--- BEGIN ---

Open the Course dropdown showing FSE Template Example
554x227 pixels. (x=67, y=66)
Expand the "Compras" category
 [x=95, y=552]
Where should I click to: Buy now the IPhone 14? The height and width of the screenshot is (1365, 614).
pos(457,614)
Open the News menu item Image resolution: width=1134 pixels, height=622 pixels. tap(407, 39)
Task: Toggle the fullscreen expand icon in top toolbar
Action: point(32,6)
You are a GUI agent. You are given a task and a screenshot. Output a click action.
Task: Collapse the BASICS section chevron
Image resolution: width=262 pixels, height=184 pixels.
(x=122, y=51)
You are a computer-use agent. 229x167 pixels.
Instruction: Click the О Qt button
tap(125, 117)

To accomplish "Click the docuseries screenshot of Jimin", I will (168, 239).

--- END ---
--- BEGIN ---

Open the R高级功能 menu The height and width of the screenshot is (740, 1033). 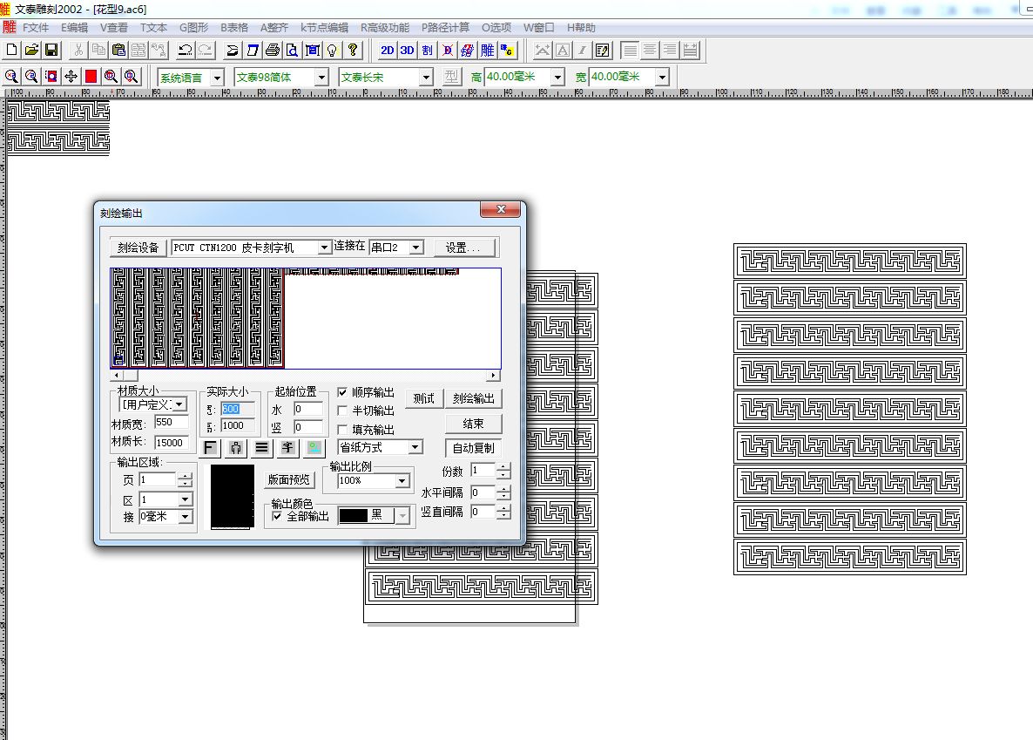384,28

--- END ---

◆ Problem requirements ◆
Transcribe the listing from the line with "Open the Course" to the line with "will (168, 239).", copying those lines character for character.

◆ Full response ◆
Open the Course dropdown showing FSE Template Example
554x227 pixels. (x=67, y=66)
Expand the "Compras" category
 [x=95, y=552]
Where should I click to: Buy now the IPhone 14? The height and width of the screenshot is (1365, 614).
pos(457,614)
Open the News menu item Image resolution: width=1134 pixels, height=622 pixels. tap(407, 39)
Task: Toggle the fullscreen expand icon in top toolbar
Action: point(32,6)
You are a GUI agent. You are given a task and a screenshot. Output a click action.
Task: Collapse the BASICS section chevron
Image resolution: width=262 pixels, height=184 pixels.
(x=122, y=51)
You are a computer-use agent. 229x167 pixels.
Instruction: Click the О Qt button
tap(125, 117)

To accomplish "Click the docuseries screenshot of Jimin", I will (168, 239).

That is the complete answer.